La fausse bonne idée !

Billet rédigé par :

Alexis DESWAEF

Président de la Ligue des droits de l’Homme (Belgique) et avocat au Barreau de Bruxelles
http://www.quartierdeslibertes.be

Retirer la nationalité française aux terroristes, quelle idée séduisante ! En plus d’une peine de prison, ils ne méritent plus d’être Français. Quoi de plus normal quand on tue aveuglément ses futurs anciens compatriotes innocents ?

En plus, pour ceux qui sont en Syrie, le problème est définitivement réglé vu qu’ils ne pourront plus revenir. S’ils ont choisi d’aller là-bas, qu’ils y restent !

Il faut toujours se méfier des fausses bonnes idées…
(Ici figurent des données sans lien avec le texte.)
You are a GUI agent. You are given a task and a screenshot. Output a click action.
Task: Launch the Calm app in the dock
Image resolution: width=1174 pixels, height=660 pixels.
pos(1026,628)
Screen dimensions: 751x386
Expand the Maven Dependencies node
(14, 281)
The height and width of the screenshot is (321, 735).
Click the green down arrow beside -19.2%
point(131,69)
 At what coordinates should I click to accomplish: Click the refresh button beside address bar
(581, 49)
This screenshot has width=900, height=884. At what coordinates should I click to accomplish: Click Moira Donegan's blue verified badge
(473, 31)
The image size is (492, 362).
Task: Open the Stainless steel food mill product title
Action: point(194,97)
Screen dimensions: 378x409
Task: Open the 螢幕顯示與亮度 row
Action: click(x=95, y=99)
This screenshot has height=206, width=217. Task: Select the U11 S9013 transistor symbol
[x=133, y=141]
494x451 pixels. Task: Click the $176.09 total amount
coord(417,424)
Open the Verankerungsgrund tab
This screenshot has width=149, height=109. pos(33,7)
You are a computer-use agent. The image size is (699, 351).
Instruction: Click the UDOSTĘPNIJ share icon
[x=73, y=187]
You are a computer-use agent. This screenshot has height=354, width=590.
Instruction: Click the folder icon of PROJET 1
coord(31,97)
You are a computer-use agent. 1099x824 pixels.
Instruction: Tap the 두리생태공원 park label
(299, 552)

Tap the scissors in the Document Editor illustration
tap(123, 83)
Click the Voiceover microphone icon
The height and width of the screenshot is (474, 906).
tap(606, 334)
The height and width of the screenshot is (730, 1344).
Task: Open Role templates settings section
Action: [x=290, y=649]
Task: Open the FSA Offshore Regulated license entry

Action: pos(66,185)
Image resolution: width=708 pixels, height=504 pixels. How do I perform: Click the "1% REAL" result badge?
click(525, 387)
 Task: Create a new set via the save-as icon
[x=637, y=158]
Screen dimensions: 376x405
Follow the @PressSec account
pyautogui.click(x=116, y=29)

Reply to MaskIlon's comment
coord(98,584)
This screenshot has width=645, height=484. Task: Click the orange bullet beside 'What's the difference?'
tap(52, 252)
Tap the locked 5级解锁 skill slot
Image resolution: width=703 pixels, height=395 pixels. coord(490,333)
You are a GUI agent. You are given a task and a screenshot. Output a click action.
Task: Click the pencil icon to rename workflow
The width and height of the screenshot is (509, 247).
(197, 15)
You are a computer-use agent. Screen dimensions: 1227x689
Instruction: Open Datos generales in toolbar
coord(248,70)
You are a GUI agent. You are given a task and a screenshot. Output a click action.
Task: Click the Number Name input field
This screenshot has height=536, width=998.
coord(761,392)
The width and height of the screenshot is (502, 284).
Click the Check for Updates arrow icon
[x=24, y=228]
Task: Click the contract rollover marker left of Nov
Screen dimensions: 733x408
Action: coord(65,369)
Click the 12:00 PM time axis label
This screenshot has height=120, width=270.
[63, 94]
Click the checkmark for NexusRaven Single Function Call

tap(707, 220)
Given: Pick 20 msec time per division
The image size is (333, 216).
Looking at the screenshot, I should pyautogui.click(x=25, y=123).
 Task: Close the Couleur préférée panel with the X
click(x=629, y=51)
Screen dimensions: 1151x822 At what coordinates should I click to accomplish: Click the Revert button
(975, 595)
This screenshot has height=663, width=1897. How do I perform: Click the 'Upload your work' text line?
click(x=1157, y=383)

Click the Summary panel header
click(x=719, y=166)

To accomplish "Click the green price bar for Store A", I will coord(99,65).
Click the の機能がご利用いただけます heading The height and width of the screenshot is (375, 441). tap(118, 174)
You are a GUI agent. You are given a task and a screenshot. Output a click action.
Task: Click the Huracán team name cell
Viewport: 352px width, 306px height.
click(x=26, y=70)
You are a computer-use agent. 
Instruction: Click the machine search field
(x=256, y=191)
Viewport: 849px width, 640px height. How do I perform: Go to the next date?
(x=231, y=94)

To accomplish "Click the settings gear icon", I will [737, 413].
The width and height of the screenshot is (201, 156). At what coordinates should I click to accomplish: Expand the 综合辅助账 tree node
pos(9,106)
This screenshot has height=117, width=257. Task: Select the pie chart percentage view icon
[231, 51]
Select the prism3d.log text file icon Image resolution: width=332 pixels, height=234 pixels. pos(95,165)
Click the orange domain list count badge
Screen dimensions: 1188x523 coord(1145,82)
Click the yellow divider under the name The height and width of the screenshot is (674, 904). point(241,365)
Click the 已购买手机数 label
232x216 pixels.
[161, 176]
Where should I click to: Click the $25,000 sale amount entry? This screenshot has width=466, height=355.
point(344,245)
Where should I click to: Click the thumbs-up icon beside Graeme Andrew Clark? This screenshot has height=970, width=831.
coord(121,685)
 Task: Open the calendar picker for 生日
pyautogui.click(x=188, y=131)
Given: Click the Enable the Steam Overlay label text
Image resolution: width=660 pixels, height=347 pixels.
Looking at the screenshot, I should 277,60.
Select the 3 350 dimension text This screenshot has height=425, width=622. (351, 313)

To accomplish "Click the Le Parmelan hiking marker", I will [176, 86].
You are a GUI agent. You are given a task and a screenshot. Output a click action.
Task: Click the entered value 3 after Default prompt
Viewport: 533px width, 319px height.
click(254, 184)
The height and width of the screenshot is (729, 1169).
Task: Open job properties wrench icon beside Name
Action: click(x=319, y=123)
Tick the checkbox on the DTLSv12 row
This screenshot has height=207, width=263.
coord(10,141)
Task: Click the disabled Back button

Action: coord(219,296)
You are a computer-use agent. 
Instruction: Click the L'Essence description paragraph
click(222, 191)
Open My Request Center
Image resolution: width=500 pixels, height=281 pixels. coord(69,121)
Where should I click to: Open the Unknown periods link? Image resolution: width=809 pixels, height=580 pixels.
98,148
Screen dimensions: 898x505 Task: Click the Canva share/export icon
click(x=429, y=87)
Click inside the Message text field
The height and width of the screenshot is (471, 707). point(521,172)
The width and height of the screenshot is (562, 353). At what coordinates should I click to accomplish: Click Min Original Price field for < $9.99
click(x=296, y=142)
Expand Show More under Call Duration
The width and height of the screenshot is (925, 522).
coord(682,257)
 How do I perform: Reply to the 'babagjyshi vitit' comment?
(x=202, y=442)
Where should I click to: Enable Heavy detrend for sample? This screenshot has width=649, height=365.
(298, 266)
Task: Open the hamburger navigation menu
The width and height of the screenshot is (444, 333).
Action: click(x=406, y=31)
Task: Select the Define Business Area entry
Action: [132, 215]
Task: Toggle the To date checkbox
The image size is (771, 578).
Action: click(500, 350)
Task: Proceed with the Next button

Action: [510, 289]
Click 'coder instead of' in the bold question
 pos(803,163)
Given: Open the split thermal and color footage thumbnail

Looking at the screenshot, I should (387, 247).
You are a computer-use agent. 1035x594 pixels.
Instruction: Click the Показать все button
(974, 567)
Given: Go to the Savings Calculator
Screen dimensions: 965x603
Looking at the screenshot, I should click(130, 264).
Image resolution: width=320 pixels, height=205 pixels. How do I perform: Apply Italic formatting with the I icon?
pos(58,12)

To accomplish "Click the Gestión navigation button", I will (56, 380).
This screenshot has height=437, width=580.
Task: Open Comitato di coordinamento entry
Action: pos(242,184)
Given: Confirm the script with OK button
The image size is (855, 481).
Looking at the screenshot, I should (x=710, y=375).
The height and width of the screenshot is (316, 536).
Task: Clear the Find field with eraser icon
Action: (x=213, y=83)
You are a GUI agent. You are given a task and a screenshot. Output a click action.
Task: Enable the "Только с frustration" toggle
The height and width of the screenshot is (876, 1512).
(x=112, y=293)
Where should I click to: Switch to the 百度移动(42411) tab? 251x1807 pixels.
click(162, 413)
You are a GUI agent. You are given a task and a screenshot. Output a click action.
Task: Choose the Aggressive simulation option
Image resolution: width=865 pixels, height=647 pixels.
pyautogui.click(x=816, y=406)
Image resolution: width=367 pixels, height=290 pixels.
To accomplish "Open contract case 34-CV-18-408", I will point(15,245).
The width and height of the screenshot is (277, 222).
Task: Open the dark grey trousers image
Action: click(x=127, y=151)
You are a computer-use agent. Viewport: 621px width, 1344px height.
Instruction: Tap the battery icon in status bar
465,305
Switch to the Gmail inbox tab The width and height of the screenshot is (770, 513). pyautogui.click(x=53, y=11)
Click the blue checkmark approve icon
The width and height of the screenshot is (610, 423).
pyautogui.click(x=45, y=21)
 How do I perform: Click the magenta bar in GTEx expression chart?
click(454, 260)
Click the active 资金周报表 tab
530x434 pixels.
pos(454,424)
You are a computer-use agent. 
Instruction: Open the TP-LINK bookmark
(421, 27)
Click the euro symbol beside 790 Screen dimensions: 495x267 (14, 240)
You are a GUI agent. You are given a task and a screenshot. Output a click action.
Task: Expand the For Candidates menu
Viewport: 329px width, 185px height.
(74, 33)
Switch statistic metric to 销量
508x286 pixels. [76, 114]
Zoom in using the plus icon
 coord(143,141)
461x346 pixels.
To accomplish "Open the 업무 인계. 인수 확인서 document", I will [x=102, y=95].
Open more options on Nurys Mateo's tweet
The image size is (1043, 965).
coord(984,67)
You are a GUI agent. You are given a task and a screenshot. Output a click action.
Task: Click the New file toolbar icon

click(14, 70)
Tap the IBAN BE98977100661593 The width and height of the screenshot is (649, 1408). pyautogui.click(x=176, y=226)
La mesure ne vise que les binationaux. En effet, en droit, il est interdit de fabriquer un apatride et la mesure ne peut donc frapper que ceux qui ont la double nationalité.

Si Jean, ayant uniquement la nationalité française, se radicalise et décide de partir en Syrie faire le Djihad, il ne pourra jamais se voir retirer la nationalité, même s’il commet un attentat en France. Par contre, elle pourra être retirée à Mohammed, ayant la double nationalité franco-marocaine ou franco-algérienne.

Une différence de traitement dans une situation identique, cela s’appelle une discrimination. On pourrait rétorquer que c’est son problème à Mohammed, que quand il est devenu Français ou quand il est né Français, de parents ou grands-parents Français, il n’avait qu’à renoncer à sa nationalité d’origine. Ce serait nier la réalité des pays du Maghreb qui ne permettent pas à leurs nationaux émigrés, même de la troisième génération, de renoncer à leur nationalité d’origine.

Politiquement, à l’heure du « vivre ensemble », c’est un mauvais message à toute la communauté d’origine maghrébine. On leur dit : quelle que soit la qualité de votre intégration, votre nationalité ne vaudra jamais autant que la nôtre, vu que la vôtre peut toujours vous être enlevée. Aujourd’hui, pour terrorisme, mais demain peut-être pour d’autres crimes et après-demain pour des délits mineurs, car, après tout, qui vole un œuf vole un bœuf.

Un juge d’instruction spécialisé dans la lutte anti-terrorisme affirme que c’est contre-productif de retirer la nationalité française aux djihadistes partis en Syrie. Cela bloquera ceux qui veulent revenir et qui sont réinsérables dans la société, mais cela ne dissuadera jamais les plus dangereux qui veulent revenir pour commettre un attentat. Ils deviennent uniquement plus difficiles à suivre sur les écrans radars et notre société est donc davantage en danger.

Le gouvernement le sait mais pousse cette mesure pour rassurer la population. Cela s’appelle du populisme. Ce n’est pas ce qu’on attend d’un gouvernement qui doit lutter contre le terrorisme pour protéger sa population.